Douglas-Roberts gave no kickbacks to Williams, according to the indictment, which allegedly angered Williams enough to send a fake email to Douglas-Roberts, purportedly from a plan administrator, threatening to deny the claim. According to investigators, the email was sent by Williams in order to scare Douglas-Roberts into paying a kickback, hence the aggravated identity-theft charge for Williams.

Brown, 35, an Illinois native, played for Michigan State from 2003-06 and was drafted 25th overall by the Cleveland Cavaliers in 2006. He played professionally until 2018, including for eight NBA teams. Anderson, 38, a Minnesota native, played at Michigan State from 2001-05, and while he went undrafted in 2005, he signed with the Charlotte Bobcats and played for four other NBA teams, retiring in 2018.

Brown helped lead MSU to one Final Four, and Anderson two Final Fours.

Bynum, 38, from Illinois, played for the Pistons from 2008-14, one of three teams during an eight-season NBA career.

Douglas-Roberts, 34, played at Memphis from 2004-08 and was a second-round pick by the New Jersey Nets in 2008. He played for five NBA teams, retiring in 2016.
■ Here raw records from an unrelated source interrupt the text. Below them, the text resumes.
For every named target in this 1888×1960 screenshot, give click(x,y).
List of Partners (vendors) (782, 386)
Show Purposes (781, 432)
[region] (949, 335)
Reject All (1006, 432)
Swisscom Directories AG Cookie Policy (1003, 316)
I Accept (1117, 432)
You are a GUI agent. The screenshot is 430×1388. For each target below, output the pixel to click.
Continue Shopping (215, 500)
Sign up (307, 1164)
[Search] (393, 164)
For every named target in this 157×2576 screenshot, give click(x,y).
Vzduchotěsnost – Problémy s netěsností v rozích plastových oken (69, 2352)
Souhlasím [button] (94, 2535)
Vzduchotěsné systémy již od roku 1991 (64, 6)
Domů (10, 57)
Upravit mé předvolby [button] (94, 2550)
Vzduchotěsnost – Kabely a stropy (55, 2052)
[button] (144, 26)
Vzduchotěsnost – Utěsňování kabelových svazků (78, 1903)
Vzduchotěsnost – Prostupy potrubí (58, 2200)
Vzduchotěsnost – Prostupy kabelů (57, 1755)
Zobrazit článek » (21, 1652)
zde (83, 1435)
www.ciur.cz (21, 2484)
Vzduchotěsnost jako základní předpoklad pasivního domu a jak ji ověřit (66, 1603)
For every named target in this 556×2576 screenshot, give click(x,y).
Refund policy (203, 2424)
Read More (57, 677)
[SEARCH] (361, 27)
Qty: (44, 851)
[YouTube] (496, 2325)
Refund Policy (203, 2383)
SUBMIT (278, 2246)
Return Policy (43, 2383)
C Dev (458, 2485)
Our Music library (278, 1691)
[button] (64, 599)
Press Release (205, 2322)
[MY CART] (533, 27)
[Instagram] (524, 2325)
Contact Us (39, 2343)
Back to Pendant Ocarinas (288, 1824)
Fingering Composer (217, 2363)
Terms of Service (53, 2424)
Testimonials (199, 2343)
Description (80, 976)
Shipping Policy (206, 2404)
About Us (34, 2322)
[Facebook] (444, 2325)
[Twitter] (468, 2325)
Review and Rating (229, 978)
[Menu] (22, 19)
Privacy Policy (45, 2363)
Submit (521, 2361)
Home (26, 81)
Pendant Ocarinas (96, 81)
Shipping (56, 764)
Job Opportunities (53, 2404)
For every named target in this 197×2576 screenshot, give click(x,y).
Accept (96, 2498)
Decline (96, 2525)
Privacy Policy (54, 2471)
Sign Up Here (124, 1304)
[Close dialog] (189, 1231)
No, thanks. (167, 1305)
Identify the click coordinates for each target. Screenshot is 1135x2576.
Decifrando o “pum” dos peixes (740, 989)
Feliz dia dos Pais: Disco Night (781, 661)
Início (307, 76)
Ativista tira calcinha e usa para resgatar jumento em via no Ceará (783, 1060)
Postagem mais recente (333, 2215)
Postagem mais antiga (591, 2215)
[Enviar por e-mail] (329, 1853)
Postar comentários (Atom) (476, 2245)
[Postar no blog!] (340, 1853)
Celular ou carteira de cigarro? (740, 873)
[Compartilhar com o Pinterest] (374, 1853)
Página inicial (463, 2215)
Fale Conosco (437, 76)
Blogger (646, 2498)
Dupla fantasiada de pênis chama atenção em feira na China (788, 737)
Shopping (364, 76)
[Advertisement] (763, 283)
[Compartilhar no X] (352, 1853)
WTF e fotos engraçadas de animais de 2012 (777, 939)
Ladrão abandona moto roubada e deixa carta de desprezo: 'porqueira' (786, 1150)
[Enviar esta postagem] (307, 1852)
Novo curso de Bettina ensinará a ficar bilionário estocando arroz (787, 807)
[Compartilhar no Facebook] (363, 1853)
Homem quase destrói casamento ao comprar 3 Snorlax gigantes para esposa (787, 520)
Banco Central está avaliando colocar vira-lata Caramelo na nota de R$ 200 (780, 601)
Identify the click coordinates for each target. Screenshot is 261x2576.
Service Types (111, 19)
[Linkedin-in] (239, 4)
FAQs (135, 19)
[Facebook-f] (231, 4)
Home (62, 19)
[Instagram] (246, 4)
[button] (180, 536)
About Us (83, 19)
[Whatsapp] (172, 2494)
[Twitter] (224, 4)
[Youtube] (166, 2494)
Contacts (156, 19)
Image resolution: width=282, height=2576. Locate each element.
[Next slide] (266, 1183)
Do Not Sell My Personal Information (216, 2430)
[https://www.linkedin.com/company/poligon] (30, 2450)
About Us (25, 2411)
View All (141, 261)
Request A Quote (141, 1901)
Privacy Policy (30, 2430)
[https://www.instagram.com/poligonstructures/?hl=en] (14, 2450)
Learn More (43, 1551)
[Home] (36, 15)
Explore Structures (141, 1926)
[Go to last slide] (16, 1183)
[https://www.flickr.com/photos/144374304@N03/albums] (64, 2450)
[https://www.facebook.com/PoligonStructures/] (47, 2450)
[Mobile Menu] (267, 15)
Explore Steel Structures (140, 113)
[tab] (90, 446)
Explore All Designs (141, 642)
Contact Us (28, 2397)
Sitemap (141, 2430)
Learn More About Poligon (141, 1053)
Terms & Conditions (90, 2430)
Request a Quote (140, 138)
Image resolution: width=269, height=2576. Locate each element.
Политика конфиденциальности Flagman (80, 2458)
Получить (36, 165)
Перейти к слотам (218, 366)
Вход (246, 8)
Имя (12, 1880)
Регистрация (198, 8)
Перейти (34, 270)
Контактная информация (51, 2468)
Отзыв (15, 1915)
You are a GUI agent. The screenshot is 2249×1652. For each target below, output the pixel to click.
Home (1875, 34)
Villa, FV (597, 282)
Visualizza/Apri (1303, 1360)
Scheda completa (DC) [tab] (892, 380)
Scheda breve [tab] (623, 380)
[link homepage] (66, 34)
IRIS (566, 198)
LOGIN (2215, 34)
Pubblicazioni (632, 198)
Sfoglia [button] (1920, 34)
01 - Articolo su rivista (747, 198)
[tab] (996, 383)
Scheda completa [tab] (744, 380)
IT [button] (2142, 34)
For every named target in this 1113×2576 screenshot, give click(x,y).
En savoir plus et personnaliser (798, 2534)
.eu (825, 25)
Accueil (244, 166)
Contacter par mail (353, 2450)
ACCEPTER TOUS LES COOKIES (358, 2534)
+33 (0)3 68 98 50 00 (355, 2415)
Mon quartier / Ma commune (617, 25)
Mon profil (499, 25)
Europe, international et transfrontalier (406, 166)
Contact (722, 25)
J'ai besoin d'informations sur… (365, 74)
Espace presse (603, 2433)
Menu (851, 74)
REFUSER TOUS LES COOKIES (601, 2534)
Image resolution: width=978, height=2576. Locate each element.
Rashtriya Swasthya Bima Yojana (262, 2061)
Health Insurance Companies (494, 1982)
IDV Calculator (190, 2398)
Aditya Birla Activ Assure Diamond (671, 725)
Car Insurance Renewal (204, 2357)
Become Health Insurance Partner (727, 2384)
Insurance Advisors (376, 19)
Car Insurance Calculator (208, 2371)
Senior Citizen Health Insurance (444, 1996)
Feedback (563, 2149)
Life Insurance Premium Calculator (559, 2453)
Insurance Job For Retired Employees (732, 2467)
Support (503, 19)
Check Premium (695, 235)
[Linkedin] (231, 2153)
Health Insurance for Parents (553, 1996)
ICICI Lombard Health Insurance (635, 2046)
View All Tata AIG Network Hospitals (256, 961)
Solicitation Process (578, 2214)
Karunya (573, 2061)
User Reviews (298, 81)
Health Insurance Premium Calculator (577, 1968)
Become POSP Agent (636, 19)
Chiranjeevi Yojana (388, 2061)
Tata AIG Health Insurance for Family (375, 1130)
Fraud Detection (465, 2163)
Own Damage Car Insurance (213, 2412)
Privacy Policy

Brown, Anderson, Bynum and Douglas-Roberts, also referred to as "Supreme Bey" in the indictment, combined to earn more than $46 million in NBA salary.

Others charged: Anthony Allen, Glen Davis, Melvin Ely, Darius Miles, Jamario Moon, Milt Palacio, Ruben Patterson, Eddie Robinson, Sebastian Telfair, C.J Watson, Antoine Wright and Anthony Wroten, as well as Allen's wife, Desiree. Anthony Allen and Robinson also hadn't been arrested as of early Thursday afternoon.